The only time we are rational is when we are making really simple decisions.

Here’s what I mean by really simple decisions: Let’s say you want to reach somewhere within an hour and if you walked it would take you two hours to reach there. So you employ rationality and say it’s rational to take a cab instead of walking.

That’s an example of really simple decision. I want you to remember this example or refer to it when I say simple scenarios where we do use rationality.

Such simple decisions are where we use perfect rationality. Our rationality is not really boast-worthy then, is it?

The moment there are multiple variables in the mix, rationality goes out the window and emotions or gut feeling takes over. We make up our minds based on how we feel about something and continue to think we are being rational. What we are actually doing there is rationalize the decision we have arrived at through emotions or gut feeling.

I will give you some examples of the decisions that we think are rational, but are most likely taken based on emotions or gut feeling.

The choice of school or college, the preference for workplace, the choice of cellphone and cellphone carrier, your favorite film or film star, your support of political party or candidate, etc. These are the kind of decisions that we like to think are rational but are anything but.

How do I know these are not rational decisions?

Any time you see two people having two different opinions over something, or different people having different opinions over something, though it may seem simple, it is not one of those simple scenarios (refer above to the example of simple decision) where we are rational. It is the multiple variables scenario where the opinions are based on emotions and subjective experiences, or gut feeling, so to speak. People who think they are being rational about these things are merely rationalizing their positions.
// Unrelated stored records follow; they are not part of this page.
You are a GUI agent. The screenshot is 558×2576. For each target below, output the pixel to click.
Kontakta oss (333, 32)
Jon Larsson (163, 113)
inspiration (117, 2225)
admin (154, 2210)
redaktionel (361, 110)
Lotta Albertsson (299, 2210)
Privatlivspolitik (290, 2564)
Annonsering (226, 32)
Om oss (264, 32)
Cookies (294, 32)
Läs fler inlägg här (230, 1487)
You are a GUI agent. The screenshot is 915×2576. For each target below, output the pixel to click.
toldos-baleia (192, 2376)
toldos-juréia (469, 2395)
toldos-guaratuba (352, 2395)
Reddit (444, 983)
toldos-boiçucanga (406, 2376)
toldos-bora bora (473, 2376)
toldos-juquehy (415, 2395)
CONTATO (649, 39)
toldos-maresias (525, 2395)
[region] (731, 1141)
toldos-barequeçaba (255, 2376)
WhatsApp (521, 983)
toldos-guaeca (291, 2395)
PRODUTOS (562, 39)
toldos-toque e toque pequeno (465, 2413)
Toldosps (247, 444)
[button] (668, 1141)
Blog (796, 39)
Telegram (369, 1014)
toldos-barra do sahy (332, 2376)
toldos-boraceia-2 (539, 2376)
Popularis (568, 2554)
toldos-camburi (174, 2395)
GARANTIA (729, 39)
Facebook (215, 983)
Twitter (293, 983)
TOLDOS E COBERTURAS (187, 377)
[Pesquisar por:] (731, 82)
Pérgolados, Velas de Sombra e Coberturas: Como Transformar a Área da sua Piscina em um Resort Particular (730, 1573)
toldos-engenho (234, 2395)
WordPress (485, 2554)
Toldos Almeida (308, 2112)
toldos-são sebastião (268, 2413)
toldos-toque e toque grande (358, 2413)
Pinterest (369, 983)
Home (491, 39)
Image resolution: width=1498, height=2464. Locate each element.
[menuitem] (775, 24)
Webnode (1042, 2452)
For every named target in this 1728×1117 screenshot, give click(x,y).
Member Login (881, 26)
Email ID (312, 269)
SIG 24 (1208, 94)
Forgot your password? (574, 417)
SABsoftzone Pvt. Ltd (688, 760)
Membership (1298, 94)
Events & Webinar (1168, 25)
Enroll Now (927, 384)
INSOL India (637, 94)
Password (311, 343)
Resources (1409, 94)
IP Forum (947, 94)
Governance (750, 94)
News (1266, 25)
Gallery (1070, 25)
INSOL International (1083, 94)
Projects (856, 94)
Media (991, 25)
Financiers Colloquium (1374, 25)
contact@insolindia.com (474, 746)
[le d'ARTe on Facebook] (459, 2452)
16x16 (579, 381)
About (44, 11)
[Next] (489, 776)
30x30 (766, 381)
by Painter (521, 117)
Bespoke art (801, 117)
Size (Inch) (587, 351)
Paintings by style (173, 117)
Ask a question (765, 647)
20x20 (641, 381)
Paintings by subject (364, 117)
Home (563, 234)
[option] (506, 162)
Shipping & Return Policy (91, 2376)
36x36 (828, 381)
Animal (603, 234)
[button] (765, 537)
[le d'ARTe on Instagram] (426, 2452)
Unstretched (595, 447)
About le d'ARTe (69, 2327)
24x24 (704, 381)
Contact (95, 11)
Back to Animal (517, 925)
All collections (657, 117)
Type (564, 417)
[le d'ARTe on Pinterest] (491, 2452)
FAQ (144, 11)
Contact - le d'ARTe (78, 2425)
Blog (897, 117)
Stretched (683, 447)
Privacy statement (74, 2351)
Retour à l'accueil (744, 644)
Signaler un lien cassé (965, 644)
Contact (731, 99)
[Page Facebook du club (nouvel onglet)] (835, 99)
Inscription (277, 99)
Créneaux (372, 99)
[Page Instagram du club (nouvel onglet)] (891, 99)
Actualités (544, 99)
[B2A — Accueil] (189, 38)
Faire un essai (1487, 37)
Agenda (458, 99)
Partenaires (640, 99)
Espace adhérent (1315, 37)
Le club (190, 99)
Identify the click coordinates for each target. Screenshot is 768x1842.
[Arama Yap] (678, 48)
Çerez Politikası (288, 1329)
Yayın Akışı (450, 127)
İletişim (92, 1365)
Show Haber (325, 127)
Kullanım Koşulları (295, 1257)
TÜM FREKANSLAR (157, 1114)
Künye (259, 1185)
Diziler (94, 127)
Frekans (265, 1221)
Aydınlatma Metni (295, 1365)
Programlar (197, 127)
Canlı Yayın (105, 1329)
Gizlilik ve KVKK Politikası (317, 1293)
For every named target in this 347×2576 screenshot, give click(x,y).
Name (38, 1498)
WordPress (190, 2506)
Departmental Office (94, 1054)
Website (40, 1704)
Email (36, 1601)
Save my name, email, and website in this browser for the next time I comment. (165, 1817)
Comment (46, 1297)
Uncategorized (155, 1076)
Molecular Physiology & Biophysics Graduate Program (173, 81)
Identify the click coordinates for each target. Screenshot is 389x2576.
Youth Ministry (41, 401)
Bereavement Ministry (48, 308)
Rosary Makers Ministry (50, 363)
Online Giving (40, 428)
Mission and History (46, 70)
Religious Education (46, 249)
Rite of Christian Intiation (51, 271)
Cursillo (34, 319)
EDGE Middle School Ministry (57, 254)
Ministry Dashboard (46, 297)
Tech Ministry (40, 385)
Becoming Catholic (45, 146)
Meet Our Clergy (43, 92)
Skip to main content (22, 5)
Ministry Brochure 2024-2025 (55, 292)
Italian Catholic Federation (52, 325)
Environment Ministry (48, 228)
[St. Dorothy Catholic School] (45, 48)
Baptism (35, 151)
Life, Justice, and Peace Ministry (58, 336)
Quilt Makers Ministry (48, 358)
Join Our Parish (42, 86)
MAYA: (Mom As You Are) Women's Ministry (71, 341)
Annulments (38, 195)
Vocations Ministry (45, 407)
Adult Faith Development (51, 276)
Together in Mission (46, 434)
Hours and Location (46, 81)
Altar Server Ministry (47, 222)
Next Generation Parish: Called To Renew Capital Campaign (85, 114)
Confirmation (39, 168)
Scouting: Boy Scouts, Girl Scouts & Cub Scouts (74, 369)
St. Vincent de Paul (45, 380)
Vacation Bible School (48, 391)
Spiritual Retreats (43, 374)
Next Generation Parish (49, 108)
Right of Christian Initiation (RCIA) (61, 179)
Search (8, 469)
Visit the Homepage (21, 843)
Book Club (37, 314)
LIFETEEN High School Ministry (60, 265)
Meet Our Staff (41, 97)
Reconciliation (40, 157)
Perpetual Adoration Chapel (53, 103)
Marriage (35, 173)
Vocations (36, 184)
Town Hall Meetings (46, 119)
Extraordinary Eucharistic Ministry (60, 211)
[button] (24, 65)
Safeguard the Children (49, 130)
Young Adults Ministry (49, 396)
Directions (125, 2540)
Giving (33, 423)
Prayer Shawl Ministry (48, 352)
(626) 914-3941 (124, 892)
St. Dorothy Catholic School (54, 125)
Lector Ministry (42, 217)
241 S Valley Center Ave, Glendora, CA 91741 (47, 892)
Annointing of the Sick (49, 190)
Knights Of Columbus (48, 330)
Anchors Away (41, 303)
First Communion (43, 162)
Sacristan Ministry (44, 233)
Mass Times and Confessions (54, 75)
Why We Don’t See Our Irrationality

If we are rationalizing our beliefs, opinions and decisions rooted in emotions or gut feeling and all we are doing is rationalizing them, then why do we keep thinking that we are being rational?

The answer to this lies in confirmation bias.

As soon as emotions or gut feeling biases our mind towards one position, confirmation bias kicks in. We start noticing things that confirm the position we are already now biased towards, all the while blocking all the conflicting information that may come our way, which keeps on expanding the bias until we become certain about the correctness of our position.

Confirmation bias is a well-known psychological phenomenon. If you don’t understand confirmation bias, you have not taken the first step in understanding human interactions.

Convincing Someone With “Rational” Arguments

When an opinion is formed in the irrational way, that is, based on emotions or gut feeling (which is how it is almost all the time), it is almost impossible to change that opinion using facts and “rational” arguments.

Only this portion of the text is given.